Le bismuth pur est un semimétal. Il présente une bande interdite étroite, conduisant à une conductivité électrique relativement élevée (7,7 × 105 S·m-1 à 20 °C). Lorsque le bismuth est dopé à l'antimoine, l'énergie de la bande de valence croît tandis que l'énergie de la bande de conduction décroît. Elles se rencontrent à environ 4 % d'antimoine[3], ce qui définit le point de Dirac. Un taux plus élevé d'antimoine dans l'alliage conduit à une inversion des bandes, avec une énergie de bande de valence supérieure à l'énergie de la bande de conduction pour certains quasi-moments particuliers. Les bandes cessent de se couper pour un taux d'antimoine compris entre 7 et 22 %, et le matériau est un isolant à bandes inversées[7]. C'est à ces concentrations élevées que la bande interdite disparaît dans les états de surface, ce qui rend la surface du matériau conductrice tandis qu'il est isolant par ailleurs.
La température critique Tc à l'aquelle une couche mince de Bi0,4Sb0,6 de 15 à 135 nm d'épaisseur est supraconductrice est d'environ 2 K[4]. Le champ magnétique critique Bc d'un monocristal de Bi0,935Sb0,065 à 4,2 K est de 1,6 T[8].
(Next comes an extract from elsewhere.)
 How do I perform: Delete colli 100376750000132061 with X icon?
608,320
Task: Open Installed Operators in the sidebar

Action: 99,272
La mobilité électronique du Bi1–xSbx à 40 K varie de 490 000 à 240 000 cm2·V-1·s-1 lorsque le taux x d'antimoine varie de 0 à 0,072[5], ce qui est très supérieur aux mobilités observées dans la plupart des semiconducteurs usuels : dans le silicium, la mobilité vaut ainsi 1 400 cm2·V-1·s-1 à température ambiante. A contrario, la masse effective des électrons dans le Bi1–xSbx varie de 0,002 à 0,0009 fois la masse de l'électron au repos lorsqu'on fait varier le taux x d'antimoine de 0,11 à 0,06[3], ce qui est très inférieur à la masse effective observée dans la plupart des semi-conducteurs usuels, où elle vaut typiquement 1,09 pour le silicium à 300 K, 0,55 dans le germanium et 0,067 dans l'arséniure de gallium. Une faible masse effective est favorable aux applications thermophotovoltaïques.
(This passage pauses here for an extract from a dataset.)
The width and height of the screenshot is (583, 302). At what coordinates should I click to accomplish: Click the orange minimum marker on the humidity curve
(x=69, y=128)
Les antimoniures de bismuth sont utilisés pour la partie de type n de nombreux composants thermoélectriques fonctionnant en dessous de la température ambiante. Le facteur de mérite thermoélectrique zT correspond au rapport entre l'énergie fournie par le matériau d'une part et la chaleur absorbée par le composant d'autre part. Il vaut σS2T/λ où σ représente la conductivité électrique, S le coefficient Seebeck, T la température et λ la conductivité thermique, et culmine à 6,5 × 10−3 K-1 à 80 K pour x = 0,15[6]. Le coefficient Seebeck du Bi0,9Sb0,1 à 80 K vaut −140 µV·K-1, ce qui est sensiblement inférieur à celui du bismuth pur, qui vaut −50 µV·K-1[9].